The line that contains "Click the chart" marks the end: retype the data below exactly from its first line through that line.
⟨
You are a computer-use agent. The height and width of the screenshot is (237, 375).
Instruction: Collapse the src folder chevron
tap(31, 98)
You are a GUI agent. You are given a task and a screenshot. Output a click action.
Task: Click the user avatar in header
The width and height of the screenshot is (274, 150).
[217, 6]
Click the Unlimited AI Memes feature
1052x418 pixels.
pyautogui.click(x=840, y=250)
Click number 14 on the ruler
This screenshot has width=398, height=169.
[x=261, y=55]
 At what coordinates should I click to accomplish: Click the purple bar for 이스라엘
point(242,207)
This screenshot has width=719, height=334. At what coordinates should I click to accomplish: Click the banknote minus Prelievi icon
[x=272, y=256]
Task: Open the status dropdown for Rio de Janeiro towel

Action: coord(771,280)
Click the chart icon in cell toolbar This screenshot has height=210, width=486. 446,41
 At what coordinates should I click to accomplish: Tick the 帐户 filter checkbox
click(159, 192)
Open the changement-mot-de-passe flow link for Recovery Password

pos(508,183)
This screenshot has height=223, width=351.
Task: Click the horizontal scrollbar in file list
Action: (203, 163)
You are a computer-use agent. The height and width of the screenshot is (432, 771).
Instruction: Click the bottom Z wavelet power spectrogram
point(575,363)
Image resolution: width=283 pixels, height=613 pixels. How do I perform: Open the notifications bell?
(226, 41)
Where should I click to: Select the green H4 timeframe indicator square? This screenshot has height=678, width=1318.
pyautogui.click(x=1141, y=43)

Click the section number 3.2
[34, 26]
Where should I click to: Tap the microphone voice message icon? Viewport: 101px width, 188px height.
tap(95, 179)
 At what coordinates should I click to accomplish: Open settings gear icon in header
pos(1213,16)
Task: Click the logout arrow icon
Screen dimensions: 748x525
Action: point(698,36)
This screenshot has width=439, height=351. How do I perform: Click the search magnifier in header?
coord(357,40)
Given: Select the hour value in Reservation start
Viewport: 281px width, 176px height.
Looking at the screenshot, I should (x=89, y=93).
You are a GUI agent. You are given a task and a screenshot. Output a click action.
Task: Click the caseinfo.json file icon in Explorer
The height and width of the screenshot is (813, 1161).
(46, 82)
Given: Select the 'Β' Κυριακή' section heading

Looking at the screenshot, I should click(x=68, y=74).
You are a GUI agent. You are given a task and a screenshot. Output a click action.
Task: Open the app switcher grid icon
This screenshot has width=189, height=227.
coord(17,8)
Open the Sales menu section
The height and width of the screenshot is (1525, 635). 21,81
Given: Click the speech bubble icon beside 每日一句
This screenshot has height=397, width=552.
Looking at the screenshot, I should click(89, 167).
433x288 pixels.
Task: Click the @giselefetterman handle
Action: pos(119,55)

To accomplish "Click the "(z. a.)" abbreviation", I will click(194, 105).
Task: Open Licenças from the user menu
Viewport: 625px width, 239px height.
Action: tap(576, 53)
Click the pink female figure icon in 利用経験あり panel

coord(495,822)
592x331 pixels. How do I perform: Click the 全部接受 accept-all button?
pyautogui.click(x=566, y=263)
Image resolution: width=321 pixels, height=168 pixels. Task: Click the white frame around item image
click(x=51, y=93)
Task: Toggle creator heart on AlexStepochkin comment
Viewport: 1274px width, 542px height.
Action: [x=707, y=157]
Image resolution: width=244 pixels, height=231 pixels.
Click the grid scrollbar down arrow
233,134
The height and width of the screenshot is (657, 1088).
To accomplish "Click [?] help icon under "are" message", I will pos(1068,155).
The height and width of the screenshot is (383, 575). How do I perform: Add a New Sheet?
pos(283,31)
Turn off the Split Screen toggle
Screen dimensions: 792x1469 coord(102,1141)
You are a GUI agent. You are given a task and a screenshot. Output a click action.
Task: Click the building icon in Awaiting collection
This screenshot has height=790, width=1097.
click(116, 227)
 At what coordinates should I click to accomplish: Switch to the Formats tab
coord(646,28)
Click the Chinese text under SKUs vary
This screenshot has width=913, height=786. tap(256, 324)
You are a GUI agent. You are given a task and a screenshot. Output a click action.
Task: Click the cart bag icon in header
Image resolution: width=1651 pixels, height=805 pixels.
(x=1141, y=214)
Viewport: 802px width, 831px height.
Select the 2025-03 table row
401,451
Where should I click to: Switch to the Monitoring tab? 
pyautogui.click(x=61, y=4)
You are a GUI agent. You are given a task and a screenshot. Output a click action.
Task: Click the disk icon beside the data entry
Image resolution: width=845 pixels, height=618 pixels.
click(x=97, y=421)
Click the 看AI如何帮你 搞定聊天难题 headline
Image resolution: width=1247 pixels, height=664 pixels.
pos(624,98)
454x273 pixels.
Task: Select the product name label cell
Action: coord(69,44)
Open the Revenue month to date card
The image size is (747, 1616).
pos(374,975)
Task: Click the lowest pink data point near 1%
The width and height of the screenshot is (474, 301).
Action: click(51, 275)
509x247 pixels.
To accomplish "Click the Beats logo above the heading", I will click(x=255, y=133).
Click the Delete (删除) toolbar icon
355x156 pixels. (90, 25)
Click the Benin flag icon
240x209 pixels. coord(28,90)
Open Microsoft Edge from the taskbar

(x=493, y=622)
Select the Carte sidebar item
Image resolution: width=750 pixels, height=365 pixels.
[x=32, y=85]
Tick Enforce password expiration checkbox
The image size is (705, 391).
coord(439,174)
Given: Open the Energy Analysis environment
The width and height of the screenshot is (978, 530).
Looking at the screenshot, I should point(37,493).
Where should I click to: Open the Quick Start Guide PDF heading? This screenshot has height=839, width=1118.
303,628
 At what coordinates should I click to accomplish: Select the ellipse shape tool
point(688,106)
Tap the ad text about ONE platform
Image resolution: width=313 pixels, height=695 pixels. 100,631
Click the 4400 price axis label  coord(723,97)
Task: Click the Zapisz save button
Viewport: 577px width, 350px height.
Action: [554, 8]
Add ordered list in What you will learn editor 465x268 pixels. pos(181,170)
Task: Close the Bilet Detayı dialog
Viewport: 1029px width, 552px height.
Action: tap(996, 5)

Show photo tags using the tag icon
⟩
RESPONSE AREA:
You are a computer-use agent. The height and width of the screenshot is (237, 375).
Instruction: Collapse the src folder chevron
tap(31, 98)
You are a GUI agent. You are given a task and a screenshot. Output a click action.
Task: Click the user avatar in header
The width and height of the screenshot is (274, 150).
[217, 6]
Click the Unlimited AI Memes feature
1052x418 pixels.
pyautogui.click(x=840, y=250)
Click number 14 on the ruler
This screenshot has width=398, height=169.
[x=261, y=55]
 At what coordinates should I click to accomplish: Click the purple bar for 이스라엘
point(242,207)
This screenshot has width=719, height=334. At what coordinates should I click to accomplish: Click the banknote minus Prelievi icon
[x=272, y=256]
Task: Open the status dropdown for Rio de Janeiro towel

Action: coord(771,280)
Click the chart icon in cell toolbar This screenshot has height=210, width=486. 446,41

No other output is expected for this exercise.